Parliament’s finance committee has rejected the proposed DA bill that would allow pension fund members to use 30% of their pension savings as a loan guarantee, to help alleviate the financial pressure they may be experiencing due to Covid-19.
The rejection was expected, not only because the government has its own solution, but because it was an ill-considered proposal, well-meaning perhaps but lacking insight into the likely financial and tax consequences. It was an idea a politician might put forward to win votes, but not a serious policymaker.
ANC MP Gijimani Skosana was more diplomatic, saying that “any pension fund amendment bill requires a feasibility study with options … Parliament cannot be expected to consider draft legislation that lack the comprehensiveness that is required for such a serious matter.”
No such feasibility study accompanied the amendment bill, nor had the DA issued a discussion paper to get the retirement industry’s thoughts on the matter. From that point alone, the proposal was always likely to fail.
But it also made no sense conceptually. Fund rules permitting, the Pension Funds Act already allows members to obtain a direct loan from the fund or use their savings as a guarantee. This, however, is strictly limited to loans related to immovable property, and even then most funds’ rules don’t allow it, due to the cost and complexity it adds to the administration.
Underlying both the direct loan and the fund guarantee is the requirement that members can service the loan. In both cases, they are still liable for monthly interest (at the prescribed rate in the case of a direct loan from the fund) and capital repayments, and are evaluated accordingly. This means that a member who cannot afford a housing loan under normal considerations would also not qualify for a pension-backed loan.
If a loan was nevertheless granted to a person who cannot afford the repayments, as the DA envisages, it is likely that the guarantee would soon be called by the lender. This then becomes a roundabout way to access pension benefits by way of an early withdrawal, leaving a retirement funding gap that would be further enlarged by the lump-sum tax on the early withdrawal.
Beyond these preservation issues, the idea also undermines a core safeguard of the Pension Funds Act to protect members’ retirement savings from creditor claims, even in insolvency proceedings.

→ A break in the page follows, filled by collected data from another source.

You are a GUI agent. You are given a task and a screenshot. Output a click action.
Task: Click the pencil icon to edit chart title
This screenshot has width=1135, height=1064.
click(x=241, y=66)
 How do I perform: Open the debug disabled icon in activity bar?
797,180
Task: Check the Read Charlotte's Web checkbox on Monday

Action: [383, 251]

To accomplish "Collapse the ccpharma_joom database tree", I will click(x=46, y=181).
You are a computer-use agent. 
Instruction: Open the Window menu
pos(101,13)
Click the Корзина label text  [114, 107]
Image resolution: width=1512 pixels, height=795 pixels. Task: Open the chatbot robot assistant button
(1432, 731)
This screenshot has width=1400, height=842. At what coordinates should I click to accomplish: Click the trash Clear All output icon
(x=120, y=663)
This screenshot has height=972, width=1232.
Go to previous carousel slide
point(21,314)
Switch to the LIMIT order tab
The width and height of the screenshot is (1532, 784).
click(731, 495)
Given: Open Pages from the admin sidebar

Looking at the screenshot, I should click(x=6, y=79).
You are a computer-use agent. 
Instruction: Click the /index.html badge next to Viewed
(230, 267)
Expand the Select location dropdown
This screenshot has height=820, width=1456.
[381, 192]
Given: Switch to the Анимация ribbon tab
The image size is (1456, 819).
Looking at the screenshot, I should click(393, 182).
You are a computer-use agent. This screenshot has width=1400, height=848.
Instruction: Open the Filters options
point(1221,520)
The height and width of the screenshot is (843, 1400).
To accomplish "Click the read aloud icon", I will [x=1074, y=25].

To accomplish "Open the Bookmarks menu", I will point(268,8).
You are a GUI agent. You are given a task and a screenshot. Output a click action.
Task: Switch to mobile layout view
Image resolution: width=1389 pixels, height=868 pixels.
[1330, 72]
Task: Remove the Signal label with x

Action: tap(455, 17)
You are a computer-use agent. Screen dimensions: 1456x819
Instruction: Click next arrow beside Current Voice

Although the DA’s proposal flies in the face of public policy, there’s no denying that fund members who are in serious financial difficulties don’t care about public policy. Many people are in that situation, even more so after the pandemic containment measures, and have no other recourse than their fund assets.
Our regulators and politicians have long struggled with this dilemma of competing needs. The ideal would be a system that facilitates both: immediate relief in emergencies plus also better retirement outcomes down the line.
Fortuitously (or perhaps not), the finance committee’s rejection of the DA bill comes just as National Treasury is about to publish its own paper on a more flexible pension system, to address this very issue. Treasury’s proposed “two-pot” system will let savers access a portion of their fund (perhaps up to one-third) provided they then save the remainder until they retire.
It’s a pragmatic solution that balances short and long-term needs and brings in the compulsory preservation that National Treasury has long strived for, albeit through the back door.
The current system allows pension and provident fund members to withdraw their savings every time they leave their employer. Per the 10X Investments South African Retirement Reality Report 2021, the percentage of fund members who do so remains stubbornly high at 60%. Other studies suggest the number is closer to 80%.
Even before the pandemic hit, exiting fund members frequently took all the money whether they had an urgent need for it or not, indicating that they don’t appreciate the importance of compound returns in a long-term savings plan. In the 10X report, almost half the respondents believe they can secure their retirement in under 30 years (rather than the recommended 40), unaware that the 10-year delay will halve their pension.
Practically, the partial withdrawal merely accelerates access to that portion of the fund that is inevitably taken as a lump sum at retirement anyway. But by having to preserve the balance, which then becomes subject to mandatory annuitisation at retirement (other than for vested balances), it will also guarantee those fund members receive an ongoing retirement income, which in turn reduces reliance on the state’s old age grant.
It is a win-win proposal that promises to lessen the state’s burden at both points of access. While we await to see more details in the discussion paper, from what we know so far, this plan has, unlike the DA’s folly, broad industry approval.